The most effective and quickest way to achieve weight loss is to control the number of calories in your diet and increase your level of physical activity. If you are obese, you can discuss weight-loss medications and very low-calorie diets with your doctor. Weight-loss medications have the ability to block fat absorption and decrease appetite while very low-calorie diets involve using meal replacements to produce rapid results.
Step 1
Cut 500 to 1,000 calories per day. This puts you on track for a 1- to 2-lb. weekly weight loss.
Step 2
Eat your heavier meals for lunch and dinner. This gives your body time to burn off the foods you consume for these meals. Aim to eat when you are hungry only, avoid eating when you are bored or tired. Keep your portion sizes under control to reduce calorie intake.
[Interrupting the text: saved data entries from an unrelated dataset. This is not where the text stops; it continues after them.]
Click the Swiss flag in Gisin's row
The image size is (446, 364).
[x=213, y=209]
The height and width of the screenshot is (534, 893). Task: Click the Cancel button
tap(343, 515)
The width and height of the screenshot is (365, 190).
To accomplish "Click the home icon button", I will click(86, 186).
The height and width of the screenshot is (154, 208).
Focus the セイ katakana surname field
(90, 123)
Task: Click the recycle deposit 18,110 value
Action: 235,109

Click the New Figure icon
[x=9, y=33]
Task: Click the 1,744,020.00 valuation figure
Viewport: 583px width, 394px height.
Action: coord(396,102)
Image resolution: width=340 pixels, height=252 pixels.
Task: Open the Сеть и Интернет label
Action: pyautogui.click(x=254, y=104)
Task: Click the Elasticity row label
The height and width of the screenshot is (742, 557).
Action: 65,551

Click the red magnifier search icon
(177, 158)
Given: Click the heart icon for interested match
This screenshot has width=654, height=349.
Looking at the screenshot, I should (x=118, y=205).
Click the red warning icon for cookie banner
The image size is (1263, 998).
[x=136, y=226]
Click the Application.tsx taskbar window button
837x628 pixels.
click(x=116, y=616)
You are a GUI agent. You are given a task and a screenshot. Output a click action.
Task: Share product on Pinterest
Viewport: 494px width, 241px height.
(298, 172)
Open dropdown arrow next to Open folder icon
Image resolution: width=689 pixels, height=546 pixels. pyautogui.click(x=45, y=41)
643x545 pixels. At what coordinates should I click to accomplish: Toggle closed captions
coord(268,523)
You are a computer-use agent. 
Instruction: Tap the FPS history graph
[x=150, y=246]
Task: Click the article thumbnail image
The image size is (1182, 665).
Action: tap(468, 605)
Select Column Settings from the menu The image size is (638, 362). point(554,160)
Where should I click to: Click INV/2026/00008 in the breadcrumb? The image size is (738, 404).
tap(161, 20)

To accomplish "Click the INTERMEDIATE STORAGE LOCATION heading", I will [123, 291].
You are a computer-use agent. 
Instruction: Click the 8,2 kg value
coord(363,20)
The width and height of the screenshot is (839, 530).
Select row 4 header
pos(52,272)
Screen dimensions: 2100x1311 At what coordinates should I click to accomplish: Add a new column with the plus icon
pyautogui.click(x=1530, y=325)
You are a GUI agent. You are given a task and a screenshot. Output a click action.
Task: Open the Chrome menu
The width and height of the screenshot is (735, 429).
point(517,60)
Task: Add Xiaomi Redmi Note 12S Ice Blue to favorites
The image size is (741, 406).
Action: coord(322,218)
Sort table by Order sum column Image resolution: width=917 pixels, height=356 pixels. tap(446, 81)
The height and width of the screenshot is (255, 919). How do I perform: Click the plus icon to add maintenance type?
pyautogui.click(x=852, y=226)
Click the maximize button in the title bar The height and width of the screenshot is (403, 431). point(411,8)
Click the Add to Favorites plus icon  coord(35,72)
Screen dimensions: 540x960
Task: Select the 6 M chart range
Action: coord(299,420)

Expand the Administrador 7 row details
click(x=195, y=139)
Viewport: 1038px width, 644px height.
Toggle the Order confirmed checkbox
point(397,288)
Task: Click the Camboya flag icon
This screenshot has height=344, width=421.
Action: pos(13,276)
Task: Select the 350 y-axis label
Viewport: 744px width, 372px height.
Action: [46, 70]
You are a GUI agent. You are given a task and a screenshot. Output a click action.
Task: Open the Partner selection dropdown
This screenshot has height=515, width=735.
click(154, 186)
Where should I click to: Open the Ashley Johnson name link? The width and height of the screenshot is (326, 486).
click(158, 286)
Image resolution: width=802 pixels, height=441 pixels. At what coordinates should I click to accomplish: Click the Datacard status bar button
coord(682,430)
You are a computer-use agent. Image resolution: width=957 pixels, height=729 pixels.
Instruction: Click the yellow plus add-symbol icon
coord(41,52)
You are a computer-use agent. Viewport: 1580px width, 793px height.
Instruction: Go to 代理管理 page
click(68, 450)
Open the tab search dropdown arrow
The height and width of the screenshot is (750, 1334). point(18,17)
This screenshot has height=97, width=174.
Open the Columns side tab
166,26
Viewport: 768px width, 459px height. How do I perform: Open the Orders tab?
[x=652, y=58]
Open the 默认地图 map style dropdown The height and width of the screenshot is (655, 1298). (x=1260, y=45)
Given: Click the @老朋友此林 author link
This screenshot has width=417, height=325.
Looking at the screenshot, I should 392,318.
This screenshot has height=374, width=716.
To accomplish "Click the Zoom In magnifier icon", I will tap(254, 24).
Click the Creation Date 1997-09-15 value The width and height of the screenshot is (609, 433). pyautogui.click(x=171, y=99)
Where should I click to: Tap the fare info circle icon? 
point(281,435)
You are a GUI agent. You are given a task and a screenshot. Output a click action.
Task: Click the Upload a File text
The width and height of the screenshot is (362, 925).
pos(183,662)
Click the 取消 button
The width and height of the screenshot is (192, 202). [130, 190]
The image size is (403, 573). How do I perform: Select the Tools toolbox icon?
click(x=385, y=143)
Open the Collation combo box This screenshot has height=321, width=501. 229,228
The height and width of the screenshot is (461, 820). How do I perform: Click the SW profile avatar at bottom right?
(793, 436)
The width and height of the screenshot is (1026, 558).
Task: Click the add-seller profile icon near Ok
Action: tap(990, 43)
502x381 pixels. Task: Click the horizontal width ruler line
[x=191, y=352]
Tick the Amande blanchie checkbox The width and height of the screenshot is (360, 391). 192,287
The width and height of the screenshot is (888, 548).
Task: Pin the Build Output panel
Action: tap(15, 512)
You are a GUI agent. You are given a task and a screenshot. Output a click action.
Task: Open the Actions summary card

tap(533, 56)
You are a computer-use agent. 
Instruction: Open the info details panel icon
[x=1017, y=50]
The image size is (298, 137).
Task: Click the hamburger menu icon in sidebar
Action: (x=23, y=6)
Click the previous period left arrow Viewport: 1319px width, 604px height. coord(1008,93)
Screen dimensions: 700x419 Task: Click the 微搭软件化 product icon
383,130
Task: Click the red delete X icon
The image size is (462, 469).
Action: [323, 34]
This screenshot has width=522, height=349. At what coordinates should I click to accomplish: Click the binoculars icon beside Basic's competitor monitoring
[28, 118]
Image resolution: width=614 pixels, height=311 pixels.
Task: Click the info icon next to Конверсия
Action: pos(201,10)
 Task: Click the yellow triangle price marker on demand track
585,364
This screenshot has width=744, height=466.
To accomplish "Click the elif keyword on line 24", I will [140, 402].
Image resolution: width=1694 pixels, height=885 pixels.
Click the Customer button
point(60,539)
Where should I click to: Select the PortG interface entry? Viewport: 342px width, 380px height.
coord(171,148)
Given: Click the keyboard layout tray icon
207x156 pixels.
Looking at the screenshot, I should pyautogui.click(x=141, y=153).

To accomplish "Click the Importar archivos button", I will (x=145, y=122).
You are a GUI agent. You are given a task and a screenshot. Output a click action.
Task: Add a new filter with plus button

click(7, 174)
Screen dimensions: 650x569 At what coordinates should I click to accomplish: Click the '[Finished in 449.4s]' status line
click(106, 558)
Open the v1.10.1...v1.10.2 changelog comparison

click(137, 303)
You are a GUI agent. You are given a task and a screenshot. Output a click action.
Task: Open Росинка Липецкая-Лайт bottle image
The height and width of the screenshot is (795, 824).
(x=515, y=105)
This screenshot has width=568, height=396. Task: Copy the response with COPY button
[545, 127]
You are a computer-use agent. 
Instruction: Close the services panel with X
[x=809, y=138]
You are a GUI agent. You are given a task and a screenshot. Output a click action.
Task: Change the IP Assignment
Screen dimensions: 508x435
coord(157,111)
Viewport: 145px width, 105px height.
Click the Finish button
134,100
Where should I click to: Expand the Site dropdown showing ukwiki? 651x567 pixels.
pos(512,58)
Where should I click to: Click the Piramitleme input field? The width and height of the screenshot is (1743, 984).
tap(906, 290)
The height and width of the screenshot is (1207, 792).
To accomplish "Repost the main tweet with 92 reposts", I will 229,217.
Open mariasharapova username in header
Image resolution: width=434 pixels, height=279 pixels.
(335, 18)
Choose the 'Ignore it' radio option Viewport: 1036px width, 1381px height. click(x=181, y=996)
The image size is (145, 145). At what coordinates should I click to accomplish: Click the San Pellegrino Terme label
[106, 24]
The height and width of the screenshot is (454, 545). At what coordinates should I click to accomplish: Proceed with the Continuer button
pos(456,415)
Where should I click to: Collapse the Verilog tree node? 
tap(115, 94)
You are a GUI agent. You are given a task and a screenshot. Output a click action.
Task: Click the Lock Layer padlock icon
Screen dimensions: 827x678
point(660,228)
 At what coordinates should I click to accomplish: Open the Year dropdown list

Chew your food slowly since it takes an average of 20 minutes until your body feel sated from food.
Step 3
Control your carb intake. Limit foods made from refined carbohydrates, such as white bread, pasta, cookies, pastries and white rice. Instead, eat whole grains, such as whole-wheat bread, brown rice and whole-grain cereals, in moderation.
Step 4
Build muscle mass through strength training. When you have lean muscle mass, you boost your metabolism and speed up how quickly you lose weight. Use weights three times per week for 30-minute sessions. Equipment you can use includes pull-up bars, barbells, dumbbells, ab exercisers and leg presses.
Step 5
Participate in aerobic exercise for 45-minute sessions most days of the week. Increase calorie burn by using interval training techniques. Jog at a steady pace for three minutes and then sprint for one minute. Follow this pattern until the end of your workout.